TOKYO: Japan plans to fingerprint foreigners arriving at its ports and airports in a move aimed at preventing terrorism, a Justice Ministry official said yesterday, but the move is opposed by a lawyers' group.
Stricter checks at immigration, including the compulsory photographing and fingerprinting of foreigners on arrival, are laid down in a revised immigration bill the Justice Ministry will present to parliament in the next few months, said Isao Negishi of the ministry's Immigration Bureau.
The revised law would allow Japan to deport any arriving foreigner it considers to be a terrorist, Negishi said.
A Japanese newspaper reported last month that a member of a radical Islamist group banned in Pakistan had entered Japan two years ago to try to establish a foothold in the country. A police report also released last month said the country was at risk of attack because of its close links with the United States.
Japan's Federation of Bar Associations said in a statement on its website that the plans should be abandoned because the fingerprinting of foreigners violated a constitutional requirement to treat people with respect.
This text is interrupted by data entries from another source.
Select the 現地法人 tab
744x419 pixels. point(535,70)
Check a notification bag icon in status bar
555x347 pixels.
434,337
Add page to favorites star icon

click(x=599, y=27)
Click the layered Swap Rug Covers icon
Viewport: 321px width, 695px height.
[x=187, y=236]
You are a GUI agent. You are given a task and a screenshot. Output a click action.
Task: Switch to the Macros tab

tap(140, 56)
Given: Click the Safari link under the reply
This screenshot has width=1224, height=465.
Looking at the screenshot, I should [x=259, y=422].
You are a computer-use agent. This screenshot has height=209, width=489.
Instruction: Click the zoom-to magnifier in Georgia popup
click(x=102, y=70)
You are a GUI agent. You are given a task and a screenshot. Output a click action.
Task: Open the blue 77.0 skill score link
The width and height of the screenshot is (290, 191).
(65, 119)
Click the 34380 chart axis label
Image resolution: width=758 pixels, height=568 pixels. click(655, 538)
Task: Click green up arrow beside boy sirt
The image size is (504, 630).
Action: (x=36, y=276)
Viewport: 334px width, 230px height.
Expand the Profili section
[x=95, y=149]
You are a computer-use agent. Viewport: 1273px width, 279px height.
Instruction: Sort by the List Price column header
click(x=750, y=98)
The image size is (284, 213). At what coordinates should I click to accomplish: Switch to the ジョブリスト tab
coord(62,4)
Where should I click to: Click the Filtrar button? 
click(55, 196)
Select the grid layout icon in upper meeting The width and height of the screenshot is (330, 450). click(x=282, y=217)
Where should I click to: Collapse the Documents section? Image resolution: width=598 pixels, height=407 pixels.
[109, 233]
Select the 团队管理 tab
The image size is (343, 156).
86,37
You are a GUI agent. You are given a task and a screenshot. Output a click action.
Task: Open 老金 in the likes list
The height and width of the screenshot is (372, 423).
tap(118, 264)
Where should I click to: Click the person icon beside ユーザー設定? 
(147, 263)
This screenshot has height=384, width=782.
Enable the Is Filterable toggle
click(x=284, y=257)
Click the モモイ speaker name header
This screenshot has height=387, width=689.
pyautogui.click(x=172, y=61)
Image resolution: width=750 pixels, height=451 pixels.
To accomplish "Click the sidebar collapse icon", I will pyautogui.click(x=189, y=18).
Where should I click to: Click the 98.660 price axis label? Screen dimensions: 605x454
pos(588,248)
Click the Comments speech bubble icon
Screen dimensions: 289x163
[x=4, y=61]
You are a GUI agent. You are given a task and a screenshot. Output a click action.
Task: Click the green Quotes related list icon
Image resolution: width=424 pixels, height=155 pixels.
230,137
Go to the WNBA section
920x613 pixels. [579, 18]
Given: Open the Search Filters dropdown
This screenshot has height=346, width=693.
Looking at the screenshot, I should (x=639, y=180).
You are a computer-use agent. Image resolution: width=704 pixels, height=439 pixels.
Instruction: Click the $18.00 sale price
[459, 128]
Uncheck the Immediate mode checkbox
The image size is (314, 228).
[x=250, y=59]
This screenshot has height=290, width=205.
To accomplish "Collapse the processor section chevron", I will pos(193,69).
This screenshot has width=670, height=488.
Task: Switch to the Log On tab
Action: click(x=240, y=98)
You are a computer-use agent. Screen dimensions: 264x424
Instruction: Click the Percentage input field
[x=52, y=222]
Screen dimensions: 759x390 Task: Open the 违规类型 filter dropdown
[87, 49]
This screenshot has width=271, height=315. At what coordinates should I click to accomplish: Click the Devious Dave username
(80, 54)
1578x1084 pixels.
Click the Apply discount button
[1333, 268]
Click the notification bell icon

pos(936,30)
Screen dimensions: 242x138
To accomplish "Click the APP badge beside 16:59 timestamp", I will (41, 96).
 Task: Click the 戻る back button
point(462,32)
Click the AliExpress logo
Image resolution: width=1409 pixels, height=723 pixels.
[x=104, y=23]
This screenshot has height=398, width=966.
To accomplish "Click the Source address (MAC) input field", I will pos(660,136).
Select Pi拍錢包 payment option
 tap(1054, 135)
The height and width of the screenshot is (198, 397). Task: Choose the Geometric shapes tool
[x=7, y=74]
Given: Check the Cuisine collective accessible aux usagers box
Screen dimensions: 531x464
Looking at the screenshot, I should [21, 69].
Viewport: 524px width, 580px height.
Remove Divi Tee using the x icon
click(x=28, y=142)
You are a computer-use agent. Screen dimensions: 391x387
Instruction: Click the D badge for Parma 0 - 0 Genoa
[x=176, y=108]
The use of biometrics "identifying individuals through techniques such as retinal scanning, face recognition and fingerprinting" raises questions about privacy and control of personal information, the lawyers' group said. It also expressed concern over the difficulty of defining "terrorism."
"We are aware that this information must be treated extremely carefully," Negishi said.
Fingerprinting and photographs were introduced at US immigration checkpoints in 2004.
But the issue is a particularly sensitive one in Japan, where local governments were long required to fingerprint all resident foreigners, including "special permanent residents" of Korean and Chinese origin.
Many of these residents are descendants of those brought to Japan as forced labour before and during World War II.